• [REQUIREMENT] Please copy out the records below, replacing every "Where should I click to" with "Which spot do I click to" and leaving all else unchanged.

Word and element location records
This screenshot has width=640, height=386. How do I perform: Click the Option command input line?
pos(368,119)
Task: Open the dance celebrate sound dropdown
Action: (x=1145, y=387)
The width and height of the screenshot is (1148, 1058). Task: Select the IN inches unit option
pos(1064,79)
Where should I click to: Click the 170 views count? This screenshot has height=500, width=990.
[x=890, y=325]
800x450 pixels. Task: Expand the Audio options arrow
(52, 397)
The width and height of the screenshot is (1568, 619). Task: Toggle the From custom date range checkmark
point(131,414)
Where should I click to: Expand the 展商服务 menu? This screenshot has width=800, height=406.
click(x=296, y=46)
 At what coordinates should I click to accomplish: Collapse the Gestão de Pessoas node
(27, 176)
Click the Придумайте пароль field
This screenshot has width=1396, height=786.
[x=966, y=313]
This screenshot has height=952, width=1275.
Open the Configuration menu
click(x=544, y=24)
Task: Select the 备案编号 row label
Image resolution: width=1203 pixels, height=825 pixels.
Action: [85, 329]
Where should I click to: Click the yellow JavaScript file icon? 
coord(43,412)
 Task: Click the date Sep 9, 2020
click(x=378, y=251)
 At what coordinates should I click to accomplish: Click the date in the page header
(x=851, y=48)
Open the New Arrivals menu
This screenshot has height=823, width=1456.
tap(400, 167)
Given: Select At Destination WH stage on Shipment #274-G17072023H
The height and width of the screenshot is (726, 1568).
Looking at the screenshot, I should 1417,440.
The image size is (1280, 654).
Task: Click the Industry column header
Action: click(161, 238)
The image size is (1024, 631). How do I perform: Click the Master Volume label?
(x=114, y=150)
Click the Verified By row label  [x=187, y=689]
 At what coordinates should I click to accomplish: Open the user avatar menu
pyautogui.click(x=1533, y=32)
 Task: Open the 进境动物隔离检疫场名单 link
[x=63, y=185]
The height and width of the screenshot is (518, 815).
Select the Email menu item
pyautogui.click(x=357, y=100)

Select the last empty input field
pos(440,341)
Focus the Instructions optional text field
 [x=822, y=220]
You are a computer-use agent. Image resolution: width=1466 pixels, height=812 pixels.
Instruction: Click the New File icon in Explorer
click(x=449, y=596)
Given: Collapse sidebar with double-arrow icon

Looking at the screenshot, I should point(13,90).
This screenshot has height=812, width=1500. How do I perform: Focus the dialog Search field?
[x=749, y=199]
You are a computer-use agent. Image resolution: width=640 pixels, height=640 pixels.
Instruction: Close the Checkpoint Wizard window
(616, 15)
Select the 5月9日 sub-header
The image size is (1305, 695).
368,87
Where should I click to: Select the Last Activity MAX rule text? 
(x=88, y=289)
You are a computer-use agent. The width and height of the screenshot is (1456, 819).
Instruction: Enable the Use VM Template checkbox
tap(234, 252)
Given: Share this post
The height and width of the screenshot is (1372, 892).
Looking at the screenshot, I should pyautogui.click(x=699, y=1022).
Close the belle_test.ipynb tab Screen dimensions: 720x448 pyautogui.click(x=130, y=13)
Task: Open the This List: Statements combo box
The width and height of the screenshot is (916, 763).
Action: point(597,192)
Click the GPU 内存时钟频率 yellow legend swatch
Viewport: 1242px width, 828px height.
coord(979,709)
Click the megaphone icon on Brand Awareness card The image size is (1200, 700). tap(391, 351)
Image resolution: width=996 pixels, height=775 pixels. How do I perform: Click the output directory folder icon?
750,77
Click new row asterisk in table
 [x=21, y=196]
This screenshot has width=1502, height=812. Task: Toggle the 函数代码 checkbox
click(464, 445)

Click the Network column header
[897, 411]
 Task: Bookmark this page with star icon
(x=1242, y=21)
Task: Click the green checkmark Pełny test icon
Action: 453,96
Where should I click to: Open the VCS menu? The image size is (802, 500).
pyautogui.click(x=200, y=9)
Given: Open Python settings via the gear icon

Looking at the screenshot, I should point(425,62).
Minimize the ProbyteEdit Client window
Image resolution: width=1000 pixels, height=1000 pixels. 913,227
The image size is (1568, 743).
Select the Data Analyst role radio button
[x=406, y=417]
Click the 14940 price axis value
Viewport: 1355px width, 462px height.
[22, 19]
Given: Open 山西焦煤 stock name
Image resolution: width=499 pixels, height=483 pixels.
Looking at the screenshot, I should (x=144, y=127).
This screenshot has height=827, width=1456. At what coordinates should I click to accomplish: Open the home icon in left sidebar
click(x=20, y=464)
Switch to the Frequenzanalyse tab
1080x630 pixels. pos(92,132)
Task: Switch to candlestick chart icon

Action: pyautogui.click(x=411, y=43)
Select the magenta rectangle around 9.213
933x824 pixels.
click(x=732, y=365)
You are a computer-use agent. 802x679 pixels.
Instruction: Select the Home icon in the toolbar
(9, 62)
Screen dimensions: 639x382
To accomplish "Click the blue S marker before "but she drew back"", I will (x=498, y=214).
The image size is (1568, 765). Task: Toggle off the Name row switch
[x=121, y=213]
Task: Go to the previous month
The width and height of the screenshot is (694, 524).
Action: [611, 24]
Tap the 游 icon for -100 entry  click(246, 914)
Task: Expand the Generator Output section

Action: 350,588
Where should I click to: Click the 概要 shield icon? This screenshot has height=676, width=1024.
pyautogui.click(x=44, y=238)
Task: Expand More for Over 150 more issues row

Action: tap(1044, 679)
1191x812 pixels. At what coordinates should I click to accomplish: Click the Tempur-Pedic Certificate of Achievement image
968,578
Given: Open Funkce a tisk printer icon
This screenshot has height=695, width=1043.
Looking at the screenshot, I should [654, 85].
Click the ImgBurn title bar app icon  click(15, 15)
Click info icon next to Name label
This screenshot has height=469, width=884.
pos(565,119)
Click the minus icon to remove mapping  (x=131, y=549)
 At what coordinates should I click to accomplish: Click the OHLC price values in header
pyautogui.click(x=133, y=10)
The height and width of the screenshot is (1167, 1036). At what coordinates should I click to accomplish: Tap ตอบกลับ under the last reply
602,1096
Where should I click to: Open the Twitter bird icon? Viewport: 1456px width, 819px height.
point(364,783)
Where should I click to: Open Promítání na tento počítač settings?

• [WRITTEN ANSWER]
This screenshot has width=640, height=386. How do I perform: Click the Option command input line?
pos(368,119)
Task: Open the dance celebrate sound dropdown
Action: (x=1145, y=387)
The width and height of the screenshot is (1148, 1058). Task: Select the IN inches unit option
pos(1064,79)
Which spot do I click to: Click the 170 views count? This screenshot has height=500, width=990.
[x=890, y=325]
800x450 pixels. Task: Expand the Audio options arrow
(52, 397)
The width and height of the screenshot is (1568, 619). Task: Toggle the From custom date range checkmark
point(131,414)
Which spot do I click to: Expand the 展商服务 menu? This screenshot has width=800, height=406.
click(x=296, y=46)
 At what coordinates should I click to accomplish: Collapse the Gestão de Pessoas node
(27, 176)
Click the Придумайте пароль field
This screenshot has width=1396, height=786.
[x=966, y=313]
This screenshot has height=952, width=1275.
Open the Configuration menu
click(x=544, y=24)
Task: Select the 备案编号 row label
Image resolution: width=1203 pixels, height=825 pixels.
Action: [85, 329]
Which spot do I click to: Click the yellow JavaScript file icon? 
coord(43,412)
 Task: Click the date Sep 9, 2020
click(x=378, y=251)
 At what coordinates should I click to accomplish: Click the date in the page header
(x=851, y=48)
Open the New Arrivals menu
This screenshot has height=823, width=1456.
tap(400, 167)
Given: Select At Destination WH stage on Shipment #274-G17072023H
The height and width of the screenshot is (726, 1568).
Looking at the screenshot, I should 1417,440.
The image size is (1280, 654).
Task: Click the Industry column header
Action: click(161, 238)
The image size is (1024, 631). How do I perform: Click the Master Volume label?
(x=114, y=150)
Click the Verified By row label  [x=187, y=689]
 At what coordinates should I click to accomplish: Open the user avatar menu
pyautogui.click(x=1533, y=32)
 Task: Open the 进境动物隔离检疫场名单 link
[x=63, y=185]
The height and width of the screenshot is (518, 815).
Select the Email menu item
pyautogui.click(x=357, y=100)

Select the last empty input field
pos(440,341)
Focus the Instructions optional text field
 [x=822, y=220]
You are a computer-use agent. Image resolution: width=1466 pixels, height=812 pixels.
Instruction: Click the New File icon in Explorer
click(x=449, y=596)
Given: Collapse sidebar with double-arrow icon

Looking at the screenshot, I should point(13,90).
This screenshot has height=812, width=1500. How do I perform: Focus the dialog Search field?
[x=749, y=199]
You are a computer-use agent. Image resolution: width=640 pixels, height=640 pixels.
Instruction: Close the Checkpoint Wizard window
(616, 15)
Select the 5月9日 sub-header
The image size is (1305, 695).
368,87
Which spot do I click to: Select the Last Activity MAX rule text? 
(x=88, y=289)
You are a computer-use agent. The width and height of the screenshot is (1456, 819).
Instruction: Enable the Use VM Template checkbox
tap(234, 252)
Given: Share this post
The height and width of the screenshot is (1372, 892).
Looking at the screenshot, I should pyautogui.click(x=699, y=1022).
Close the belle_test.ipynb tab Screen dimensions: 720x448 pyautogui.click(x=130, y=13)
Task: Open the This List: Statements combo box
The width and height of the screenshot is (916, 763).
Action: point(597,192)
Click the GPU 内存时钟频率 yellow legend swatch
Viewport: 1242px width, 828px height.
coord(979,709)
Click the megaphone icon on Brand Awareness card The image size is (1200, 700). tap(391, 351)
Image resolution: width=996 pixels, height=775 pixels. How do I perform: Click the output directory folder icon?
750,77
Click new row asterisk in table
 [x=21, y=196]
This screenshot has width=1502, height=812. Task: Toggle the 函数代码 checkbox
click(464, 445)

Click the Network column header
[897, 411]
 Task: Bookmark this page with star icon
(x=1242, y=21)
Task: Click the green checkmark Pełny test icon
Action: 453,96
Which spot do I click to: Open the VCS menu? The image size is (802, 500).
pyautogui.click(x=200, y=9)
Given: Open Python settings via the gear icon

Looking at the screenshot, I should point(425,62).
Minimize the ProbyteEdit Client window
Image resolution: width=1000 pixels, height=1000 pixels. 913,227
The image size is (1568, 743).
Select the Data Analyst role radio button
[x=406, y=417]
Click the 14940 price axis value
Viewport: 1355px width, 462px height.
[22, 19]
Given: Open 山西焦煤 stock name
Image resolution: width=499 pixels, height=483 pixels.
Looking at the screenshot, I should (x=144, y=127).
This screenshot has height=827, width=1456. At what coordinates should I click to accomplish: Open the home icon in left sidebar
click(x=20, y=464)
Switch to the Frequenzanalyse tab
1080x630 pixels. pos(92,132)
Task: Switch to candlestick chart icon

Action: pyautogui.click(x=411, y=43)
Select the magenta rectangle around 9.213
933x824 pixels.
click(x=732, y=365)
You are a computer-use agent. 802x679 pixels.
Instruction: Select the Home icon in the toolbar
(9, 62)
Screen dimensions: 639x382
To accomplish "Click the blue S marker before "but she drew back"", I will (x=498, y=214).
The image size is (1568, 765). Task: Toggle off the Name row switch
[x=121, y=213]
Task: Go to the previous month
The width and height of the screenshot is (694, 524).
Action: [611, 24]
Tap the 游 icon for -100 entry  click(246, 914)
Task: Expand the Generator Output section

Action: 350,588
Which spot do I click to: Click the 概要 shield icon? This screenshot has height=676, width=1024.
pyautogui.click(x=44, y=238)
Task: Expand More for Over 150 more issues row

Action: tap(1044, 679)
1191x812 pixels. At what coordinates should I click to accomplish: Click the Tempur-Pedic Certificate of Achievement image
968,578
Given: Open Funkce a tisk printer icon
This screenshot has height=695, width=1043.
Looking at the screenshot, I should [654, 85].
Click the ImgBurn title bar app icon  click(15, 15)
Click info icon next to Name label
This screenshot has height=469, width=884.
pos(565,119)
Click the minus icon to remove mapping  (x=131, y=549)
 At what coordinates should I click to accomplish: Click the OHLC price values in header
pyautogui.click(x=133, y=10)
The height and width of the screenshot is (1167, 1036). At what coordinates should I click to accomplish: Tap ตอบกลับ under the last reply
602,1096
Which spot do I click to: Open the Twitter bird icon? Viewport: 1456px width, 819px height.
point(364,783)
Which spot do I click to: Open Promítání na tento počítač settings?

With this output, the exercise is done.